Logging following disturbances, such as wildfire, windstorm, volcanic eruption, and flood, is a multi-faceted topic that has many environmental, economic, and social consequences. The case for logging after wildfires may appear to many to be straightforward but, like many policy issues, it is far more complex.
Logging after a wildfire often has serious negative ecological impacts, and experts have concluded that there is no evidence of an ecological benefit derived from post-fire logging in the post-fire environment. Peer-reviewed science has established that plants and animals that survive disturbances such as wildfire play critically important roles in the recovery of the disturbed site following disturbance, and that post-fire logging almost invariably will result in disruption of these natural recovery processes.
Post-fire logging – or proposals to expedite such logging – usually include replanting after logging, which is characterized as “creating a new forest faster than letting nature do the healing.” However, in most situations, natural regeneration is robust and artificial replanting results in the creation of highly flammable “plantations” that are likely to reburn at a higher intensity and mortality in the future.
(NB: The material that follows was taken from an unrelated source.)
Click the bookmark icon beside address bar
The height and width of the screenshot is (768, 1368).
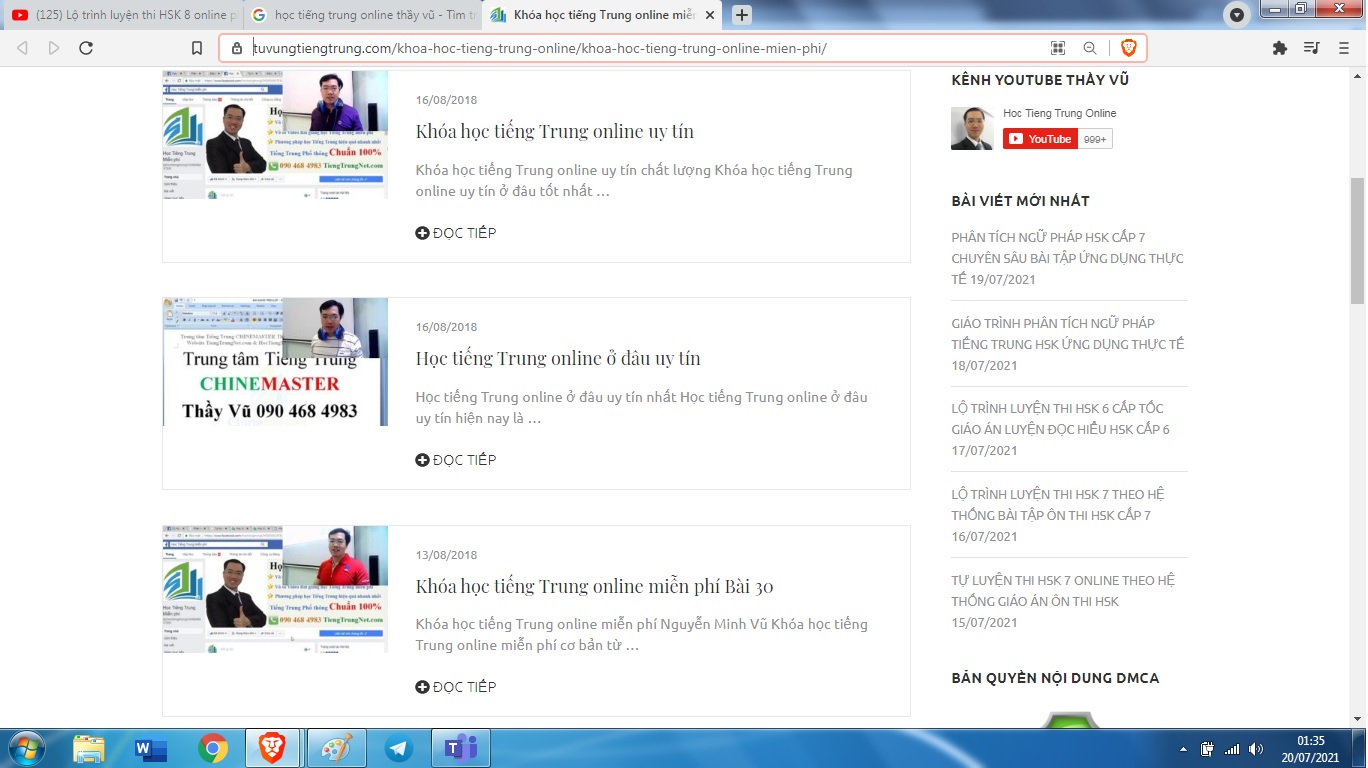(197, 48)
Aggressive artificial reforestation can have major negative impacts on conservation of native forest biodiversity and ecological processes, which is an important goal of management on federal forest lands. While reforestation may have a high priority on private lands managed primarily for wood production, the gradual and natural re-establishment of forest cover is generally more appropriate on federal forest lands. It allows the development of early successional ecosystems and their associated dependent wildlife, which includes many neotropical migrant songbirds, native elk and deer, and butterflies. This very young forest is also known as “complex early seral forest habitat”.